The nature of the kind of theory we pursue here is one of being experimental, philosophical and so on. We are really interested in visual culture, material culture and we are looking at the new aspects of theory that artists are drawn to at the moment. Then we move on to things are maybe more practical in orientation, like curatorial studies and curatorial practices. We also think about the engagement with organisational practice, which should become part of their work rather than something which is done to them. Our students will not wait for somebody to spot them or tell them how to sell. They need to learn how to do that by themselves; again you don’t have any other choices in Scotland. If you don’t do that, you don’t have a career, you don’t have anywhere to exhibit. You need to make opportunities. It is not commercial; it is different sort of climate here.
Rather than imagine that one day you will make work which earns you a big enough grant upon which to survive or that someone will pay a lot of money for your works, the importance is that you learn how to make good work with what you have. You need to become savvy about using all possible resources that you can gather. The best resource you have is your peers because they are the people who have time and energy.
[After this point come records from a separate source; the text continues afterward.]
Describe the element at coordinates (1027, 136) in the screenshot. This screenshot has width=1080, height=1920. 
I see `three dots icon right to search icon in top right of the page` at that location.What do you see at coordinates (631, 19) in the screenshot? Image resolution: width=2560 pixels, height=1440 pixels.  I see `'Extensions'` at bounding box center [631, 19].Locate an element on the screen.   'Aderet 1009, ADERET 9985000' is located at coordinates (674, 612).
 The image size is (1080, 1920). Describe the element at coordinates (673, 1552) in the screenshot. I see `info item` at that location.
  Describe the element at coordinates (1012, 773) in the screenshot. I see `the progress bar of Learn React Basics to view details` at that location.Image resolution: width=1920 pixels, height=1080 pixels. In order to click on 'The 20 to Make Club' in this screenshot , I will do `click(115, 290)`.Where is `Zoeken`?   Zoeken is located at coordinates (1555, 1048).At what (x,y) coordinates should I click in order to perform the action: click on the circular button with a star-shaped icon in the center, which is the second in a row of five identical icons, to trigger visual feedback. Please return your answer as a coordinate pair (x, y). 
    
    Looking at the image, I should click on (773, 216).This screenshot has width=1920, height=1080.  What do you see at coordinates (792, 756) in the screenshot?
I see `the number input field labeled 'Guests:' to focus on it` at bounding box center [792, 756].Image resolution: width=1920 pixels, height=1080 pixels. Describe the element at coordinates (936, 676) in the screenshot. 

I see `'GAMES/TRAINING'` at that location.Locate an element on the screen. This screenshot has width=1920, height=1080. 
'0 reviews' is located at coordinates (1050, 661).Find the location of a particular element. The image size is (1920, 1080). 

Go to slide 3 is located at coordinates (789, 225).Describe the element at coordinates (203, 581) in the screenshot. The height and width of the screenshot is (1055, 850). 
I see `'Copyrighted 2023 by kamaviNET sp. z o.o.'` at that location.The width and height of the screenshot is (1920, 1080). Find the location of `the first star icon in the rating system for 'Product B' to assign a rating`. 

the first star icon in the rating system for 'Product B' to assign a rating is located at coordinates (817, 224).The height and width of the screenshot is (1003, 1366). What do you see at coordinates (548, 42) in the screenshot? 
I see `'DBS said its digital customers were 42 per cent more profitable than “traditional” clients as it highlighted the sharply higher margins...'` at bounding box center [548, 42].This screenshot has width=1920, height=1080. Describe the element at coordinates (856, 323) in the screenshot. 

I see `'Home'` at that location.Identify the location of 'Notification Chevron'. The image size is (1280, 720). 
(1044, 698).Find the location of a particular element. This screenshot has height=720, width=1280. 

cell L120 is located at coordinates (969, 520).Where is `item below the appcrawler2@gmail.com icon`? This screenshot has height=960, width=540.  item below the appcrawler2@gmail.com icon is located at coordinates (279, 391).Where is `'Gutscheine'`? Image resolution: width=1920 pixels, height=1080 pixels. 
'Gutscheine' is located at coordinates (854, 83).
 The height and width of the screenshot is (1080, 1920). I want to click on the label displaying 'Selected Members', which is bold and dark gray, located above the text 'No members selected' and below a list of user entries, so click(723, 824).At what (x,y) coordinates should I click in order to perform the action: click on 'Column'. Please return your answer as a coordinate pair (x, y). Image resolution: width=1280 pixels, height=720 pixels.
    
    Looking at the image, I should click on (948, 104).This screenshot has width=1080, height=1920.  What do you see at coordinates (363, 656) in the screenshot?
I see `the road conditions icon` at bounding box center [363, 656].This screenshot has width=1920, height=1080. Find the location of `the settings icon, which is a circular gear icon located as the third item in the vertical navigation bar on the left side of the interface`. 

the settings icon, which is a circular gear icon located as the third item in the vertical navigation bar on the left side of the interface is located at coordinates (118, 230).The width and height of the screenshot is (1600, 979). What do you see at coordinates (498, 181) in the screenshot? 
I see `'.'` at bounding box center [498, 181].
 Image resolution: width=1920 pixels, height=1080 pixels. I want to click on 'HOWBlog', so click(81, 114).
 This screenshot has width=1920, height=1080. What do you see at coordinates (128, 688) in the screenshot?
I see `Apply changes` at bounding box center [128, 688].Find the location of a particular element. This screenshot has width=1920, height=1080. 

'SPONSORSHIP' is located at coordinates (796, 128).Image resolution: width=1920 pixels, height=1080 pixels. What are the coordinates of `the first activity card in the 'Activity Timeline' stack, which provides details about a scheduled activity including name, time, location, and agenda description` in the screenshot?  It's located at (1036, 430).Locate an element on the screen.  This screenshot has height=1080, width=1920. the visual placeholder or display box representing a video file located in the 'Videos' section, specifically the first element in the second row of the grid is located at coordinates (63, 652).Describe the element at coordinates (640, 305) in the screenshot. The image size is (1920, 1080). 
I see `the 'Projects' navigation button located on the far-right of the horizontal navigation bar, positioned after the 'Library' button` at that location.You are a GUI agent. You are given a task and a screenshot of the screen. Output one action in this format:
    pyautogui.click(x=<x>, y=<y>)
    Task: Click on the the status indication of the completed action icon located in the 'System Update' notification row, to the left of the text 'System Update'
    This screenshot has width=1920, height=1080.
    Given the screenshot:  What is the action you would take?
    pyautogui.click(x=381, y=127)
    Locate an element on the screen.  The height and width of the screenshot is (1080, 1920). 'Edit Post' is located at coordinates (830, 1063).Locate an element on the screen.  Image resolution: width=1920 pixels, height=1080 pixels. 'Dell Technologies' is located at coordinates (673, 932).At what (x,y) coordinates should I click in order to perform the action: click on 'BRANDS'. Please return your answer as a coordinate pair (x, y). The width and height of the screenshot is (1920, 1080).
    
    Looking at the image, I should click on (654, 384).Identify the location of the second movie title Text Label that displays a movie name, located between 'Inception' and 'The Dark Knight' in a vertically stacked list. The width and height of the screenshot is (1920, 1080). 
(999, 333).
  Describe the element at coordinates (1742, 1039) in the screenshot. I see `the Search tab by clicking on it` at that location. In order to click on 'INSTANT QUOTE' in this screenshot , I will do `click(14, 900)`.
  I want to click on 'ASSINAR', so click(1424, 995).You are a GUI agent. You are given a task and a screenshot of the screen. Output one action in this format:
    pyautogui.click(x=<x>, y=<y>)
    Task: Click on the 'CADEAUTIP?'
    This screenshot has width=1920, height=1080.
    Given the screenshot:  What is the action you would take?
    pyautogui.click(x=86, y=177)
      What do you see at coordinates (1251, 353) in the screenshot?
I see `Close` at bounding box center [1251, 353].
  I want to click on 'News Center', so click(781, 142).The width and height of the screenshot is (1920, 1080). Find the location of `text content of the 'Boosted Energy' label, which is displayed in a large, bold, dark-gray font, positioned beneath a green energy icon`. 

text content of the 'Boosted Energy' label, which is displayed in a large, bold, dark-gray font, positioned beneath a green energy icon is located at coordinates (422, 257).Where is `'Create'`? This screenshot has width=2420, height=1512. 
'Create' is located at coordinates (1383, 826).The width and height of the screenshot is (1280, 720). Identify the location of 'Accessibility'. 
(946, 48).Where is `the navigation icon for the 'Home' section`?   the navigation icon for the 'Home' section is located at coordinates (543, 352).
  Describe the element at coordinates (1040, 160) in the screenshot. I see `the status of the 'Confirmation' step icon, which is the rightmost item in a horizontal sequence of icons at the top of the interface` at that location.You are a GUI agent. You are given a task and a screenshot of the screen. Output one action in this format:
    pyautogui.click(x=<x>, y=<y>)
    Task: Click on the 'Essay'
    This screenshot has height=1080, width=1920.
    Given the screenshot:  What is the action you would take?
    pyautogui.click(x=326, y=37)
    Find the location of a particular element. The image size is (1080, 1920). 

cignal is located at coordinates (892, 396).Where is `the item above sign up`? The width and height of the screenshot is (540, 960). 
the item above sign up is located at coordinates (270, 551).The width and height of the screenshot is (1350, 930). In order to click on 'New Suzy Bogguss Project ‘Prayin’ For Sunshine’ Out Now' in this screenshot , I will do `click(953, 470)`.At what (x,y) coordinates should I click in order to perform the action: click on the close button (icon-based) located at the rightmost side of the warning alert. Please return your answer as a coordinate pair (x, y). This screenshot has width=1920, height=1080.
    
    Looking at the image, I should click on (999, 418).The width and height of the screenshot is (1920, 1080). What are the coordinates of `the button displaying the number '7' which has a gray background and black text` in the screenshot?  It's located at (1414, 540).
ART.ZIP: What is your suggestion to students who want to study photography at Edinburgh College of Art?
NM: We do have a lot of people apply who seem to think they can come to the MA course to learn photography. I suppose ‘taught’ in the UK means you go to acquire a ‘Master of Skills’. I think it is just a different comprehension of what taught means. We are a postgraduate degree structure that has courses, assignments and certain assessment criteria which is different from a completely open-ended research degree. I think the first thing is to understand is the difference between these two approaches, and to understand that taught is probably not what you think it means.
I think what they need to do is come with a practice that is robust, and they want to develop and be really open-minded about completely taking it apart – almost starting it again. They need to be prepared to deconstruct what they do, to be open to work of others and also be open to constructive critique.
About Neil Mulholland:
Professor Neil Mulholland is Director of the Postgraduate Programme in Contemporary Art Practice, Theory, Painting, Sculpture and Photography at the School of Art. He is currently associate Head School of Art at Edinburgh College of Art.